A while back I wrote a post called The Dangers of Being a Cubicle Risk Analyst. The premise being that a good risk analyst could not gather all of the information necessary to run a sound and defensible risk analysis from what they could gather in their four walls. A good risk analyst ventures out to gather both loss event frequency and loss magnitude data from those in the know throughout the organization.
What I’ve learned since my original post, is that risk analysts are comfortable leaving their cubicle to gather frequency and vulnerability information, as it typically takes them just down the hall to their in-business unit colleagues. But many experience their own trepidation, or real internal resistance to gathering loss magnitude data.
As I understand it, the fear being that those SMEs who know the value of a customer, what our churn rate is, how many people uptake us on our credit monitoring, how many people would be involved in potential litigation, etc., would take too long to track down and/or wouldn’t give us the time of day.
First, I’m still encouraging analysts to pull up their socks and get out of their cubicles. If you need some practical hand-holding, read this post from FAIR consultant Tyanna Smith: Secrets to Gathering Good Data for a Risk Analysis. At least get out and see the folks in the Privacy Office, who collect data from all over the organization, as another FAIR specialist, Isaiah McGowan, recommends: Smart Risk Assessment Starts Here.
But, in my experience working with analysts who do run into resistance, these are the three other ways they gather loss magnitude data, some of which I am a bigger fan of than others.
Existing Organizational Work
The first way is by leveraging existing pieces of organizational work. What most readily comes to mind are Business Impact Analyses (BIAs), Disaster Recovery Plans, Crisis Management Plans and work conducted by Enterprise Risk Management. Of all of the approaches, this I can get the most behind. It makes complete sense to reach out and leverage existing work so that we don’t have to recreate the wheel.
As someone who’s conducted this type of work in another life, my concern with taking this approach, and blindly accepting the information contained therein, is the amount of rigor that’s gone into the various work products. If your organization has a rigorous Business Continuity and Enterprise Risk Management function, that’s fantastic! Yet it’s been much more my experience their work lacks a rigorous process, and is far more subjective and most likely qualitative in nature.
The next approach I’ve experienced is leveraging, where they can, pieces of industry data.

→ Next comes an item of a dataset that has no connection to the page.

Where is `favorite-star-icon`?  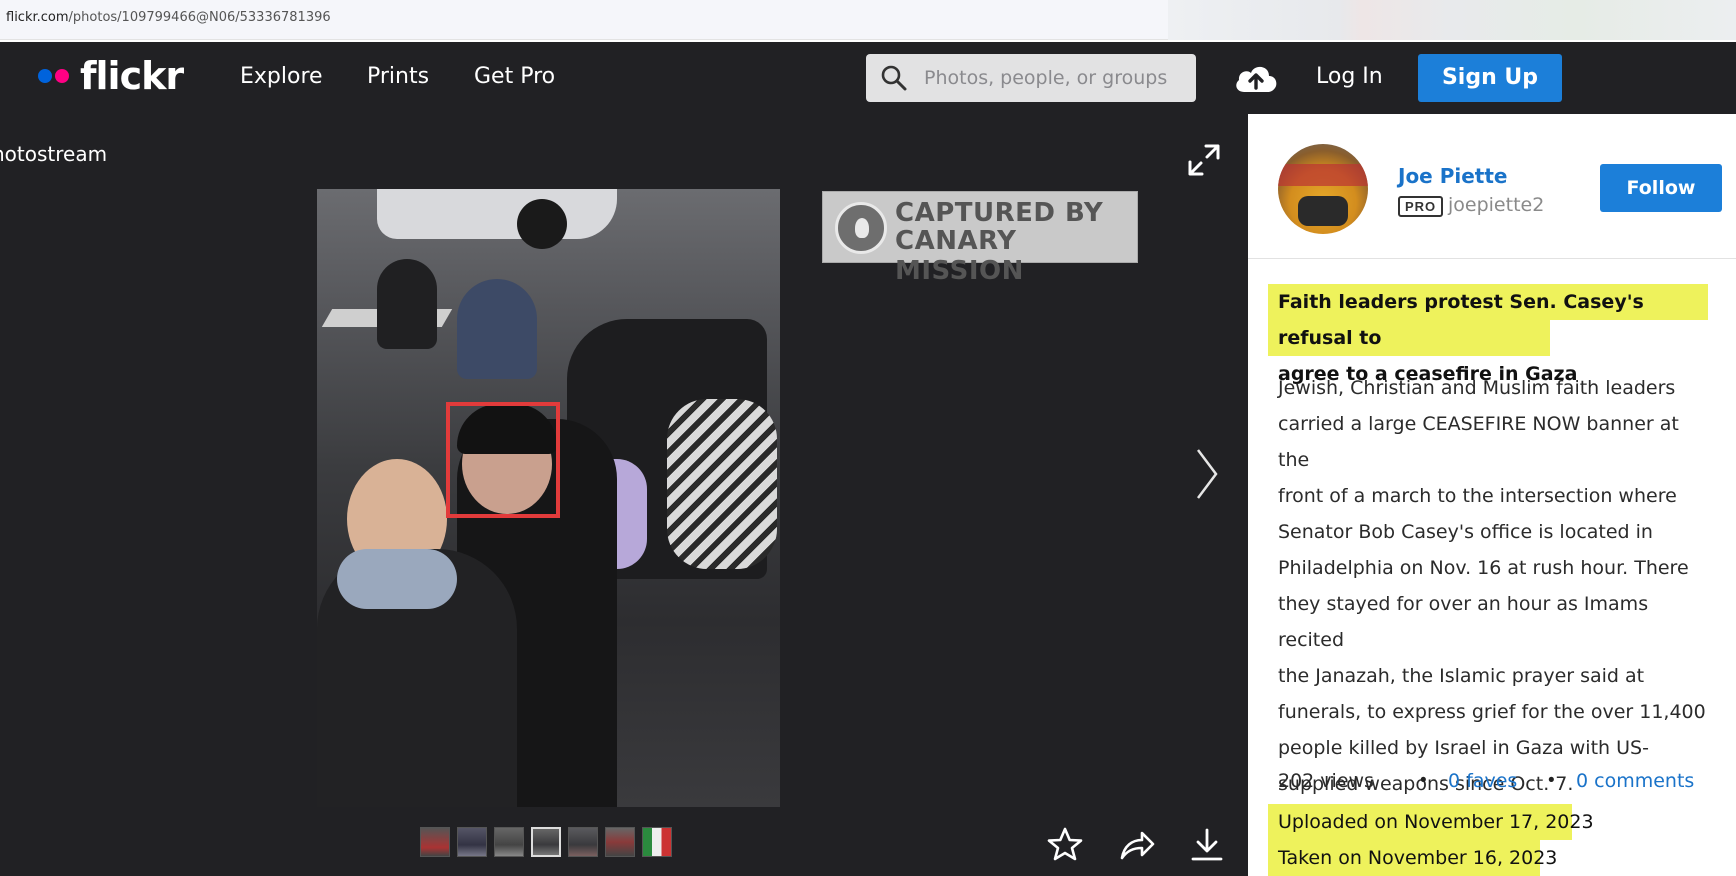
favorite-star-icon is located at coordinates (1065, 845).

What most readily comes to mind are the reports by the Big 4, the Ponemon Institute and others.
Now, it’s important to keep in mind that not all industry data is created equal. Some reports are based on sound and repeatable processes and extensive data, while others are rather questionable, and cause wincing when discussed out loud.
The intention of this post is not to discuss whose data is reputable and whose isn’t, but to caution against trusting the data without understanding how it was gathered and whether it is sound to use for your industry and organization. It is important to keep in mind that although there are consistent forms of loss (Response, Productivity, Replacement, etc.), how that loss will materialize to your organization will depend upon your industry and the unique characteristics of your organization.
Risk Analyst Assumptions
The final approach, and the one I believe is on the shakiest of ground, especially as it relates to new quantitative risk analysts, is using their own assumptions as magnitude inputs. For those seasoned pros who have completed a series of analyses, and who’ve had considerable conversations with magnitude SMEs, I can see their inputs being a decent proxy. Yet for new risk analysts, their input is rarely more than shooting from the hip. Taking this approach is the epitome of a cubicle risk analyst.
I understand the trepidation and the resistance to gathering this data.
The approach is new, and the fact that you’ll have to reach out to colleagues you’ve never talked to before can be daunting. Keep in mind though that the goal is not to boil the ocean when it comes to gathering this data. Focus on those data points that are most impactful or important for upcoming analysis work. Maybe reach out to those SMEs where you have an existing relationship, or that have data that is considered low hanging fruit.
I think it’s also important to keep in mind why your organization decided to implement FAIR and take a quantitative approach to analyzing your risks. Often times it’s to move away from a previously more subjective and less rigorous approach. The desire to speak the same language when it comes to risk and have much more defensible and reliable results.
Ultimately, this is not achieved by quarantining yourself to your cubicle, or even your department. This is achieved by venturing out and gathering data from throughout your organization.